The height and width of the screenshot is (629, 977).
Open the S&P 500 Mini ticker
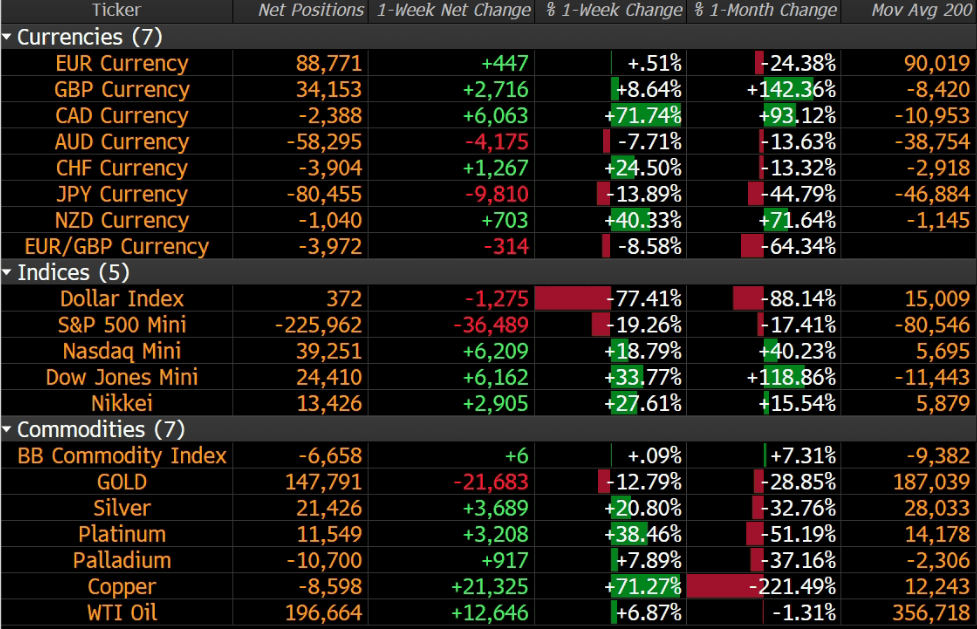(x=122, y=325)
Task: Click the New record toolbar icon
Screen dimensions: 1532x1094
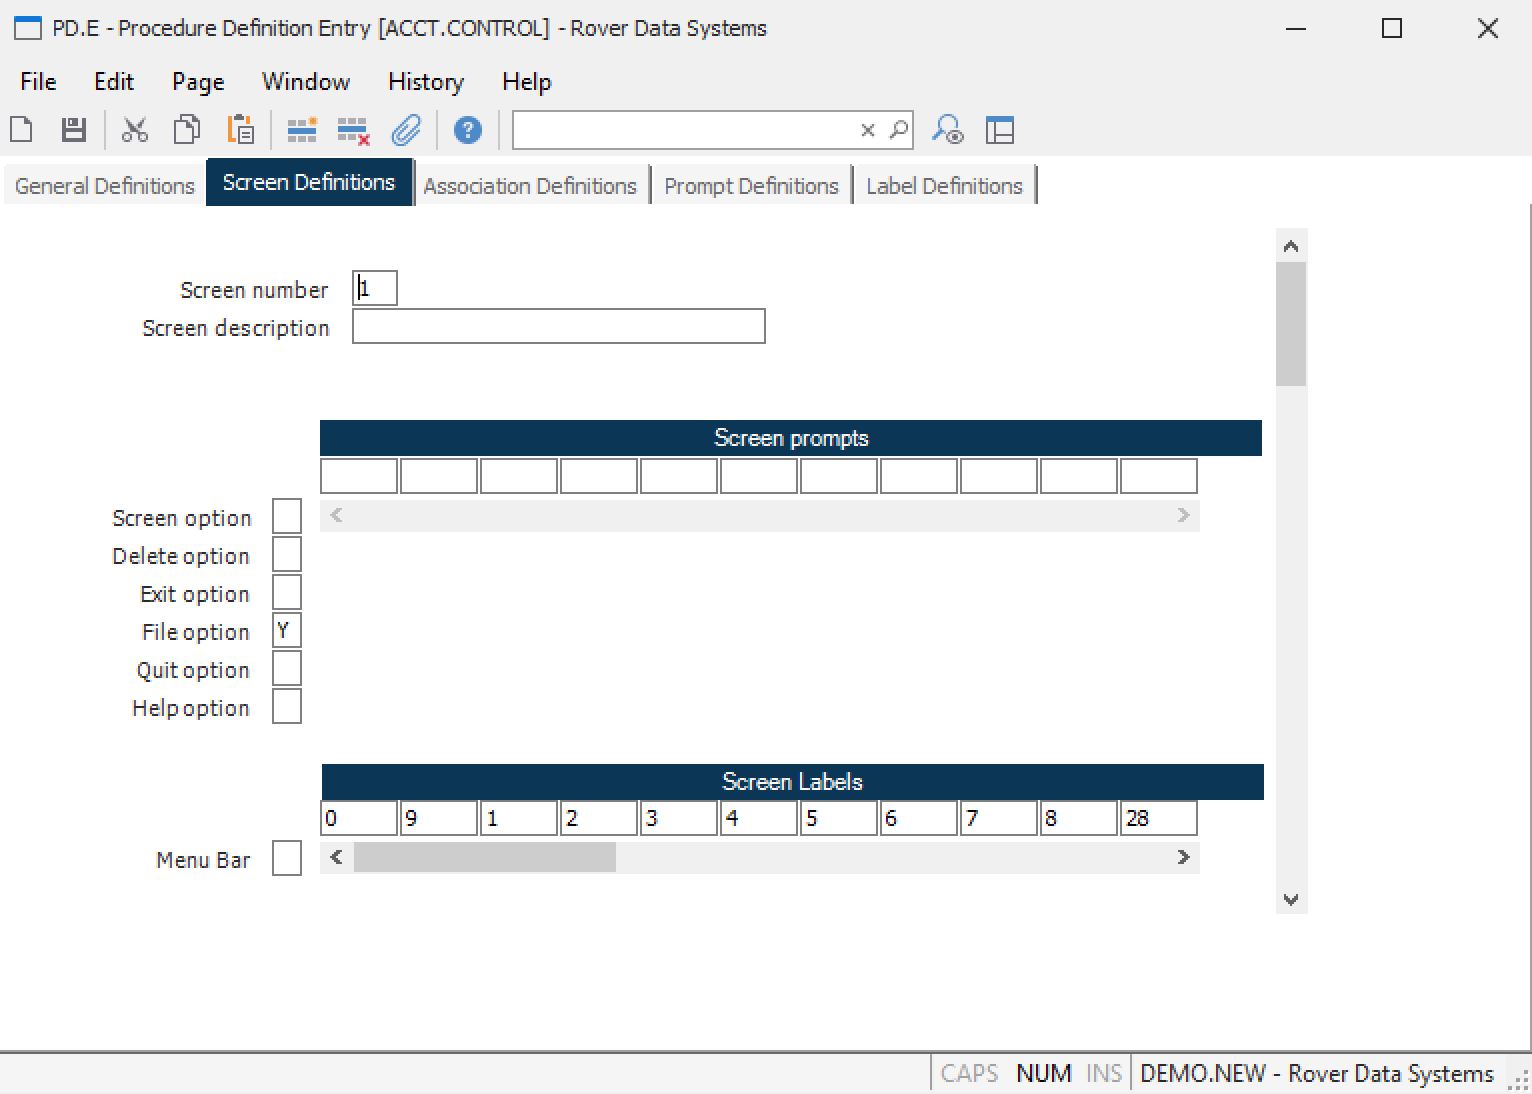Action: tap(21, 130)
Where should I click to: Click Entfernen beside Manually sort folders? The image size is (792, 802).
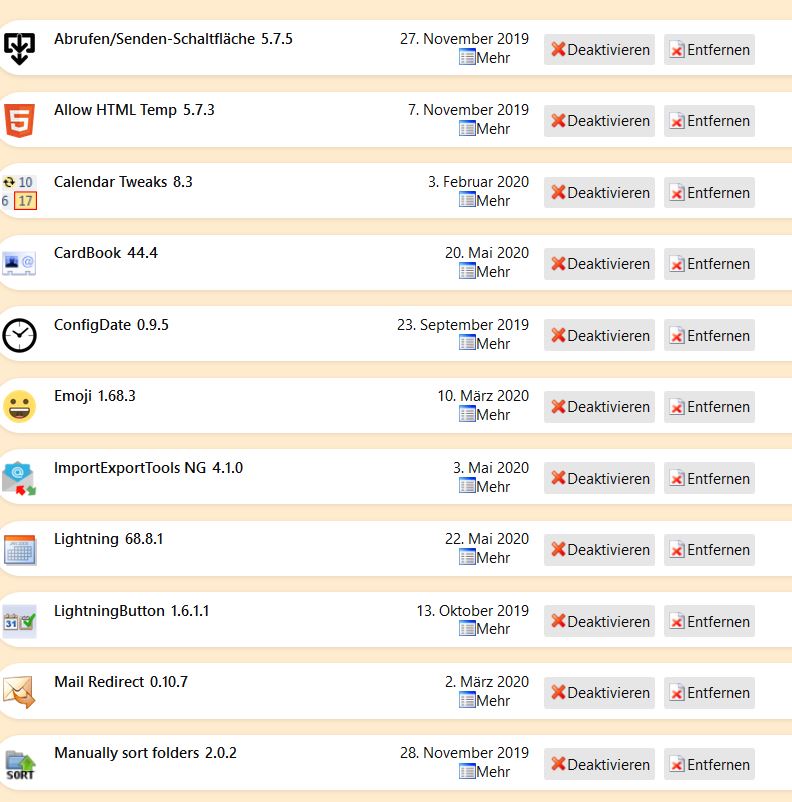coord(709,765)
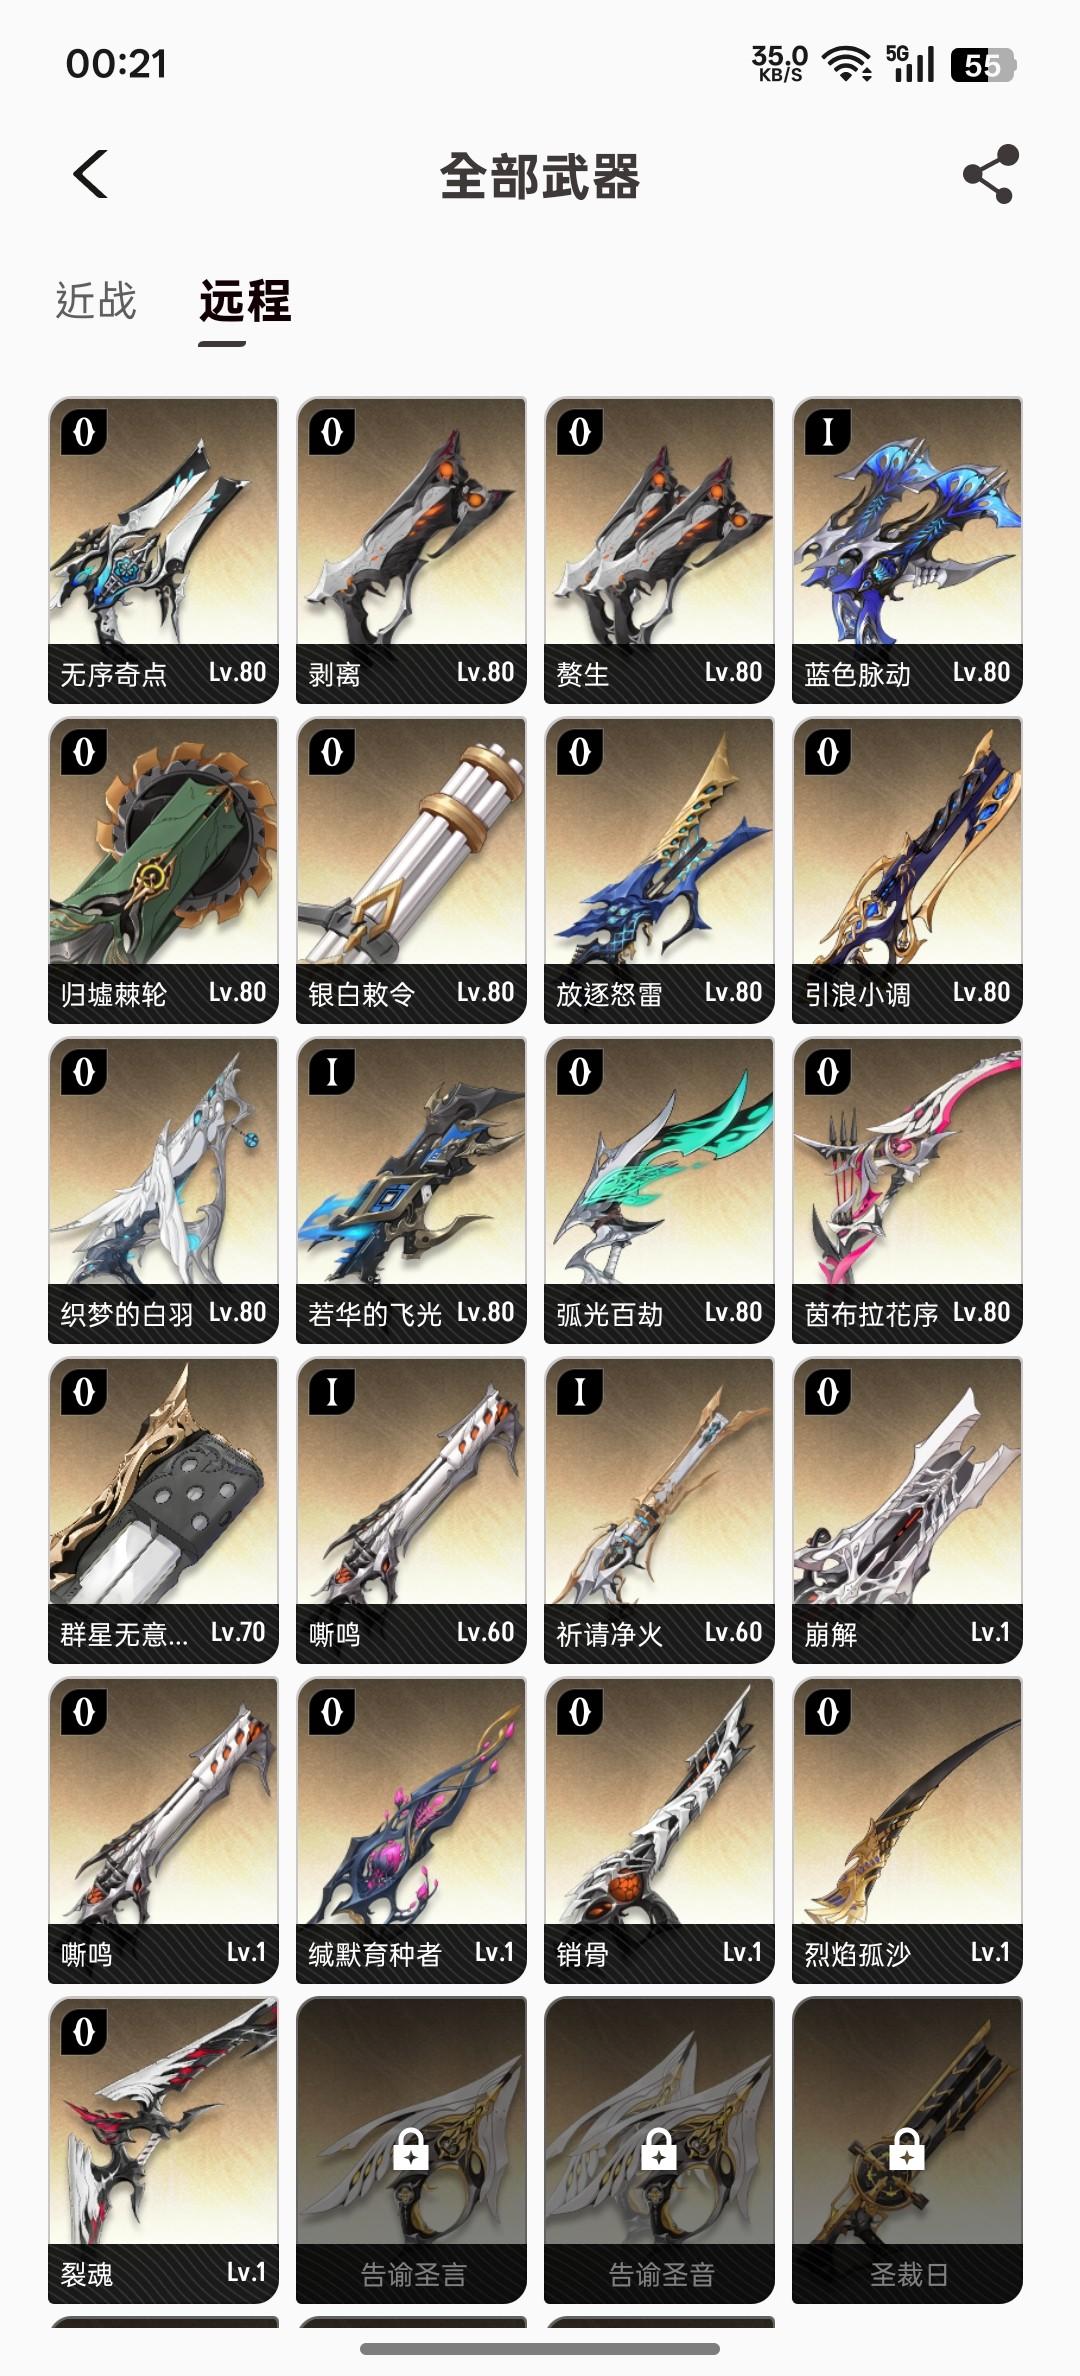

______________________________

Exercise requirements
The lines from the one holding "Where should I" to the final line of the entries are to be duplicated exactly, and the pictures are to be left out.

Finished exercise
Where should I click to: Click Entfernen beside Manually sort folders? The image size is (792, 802).
coord(709,765)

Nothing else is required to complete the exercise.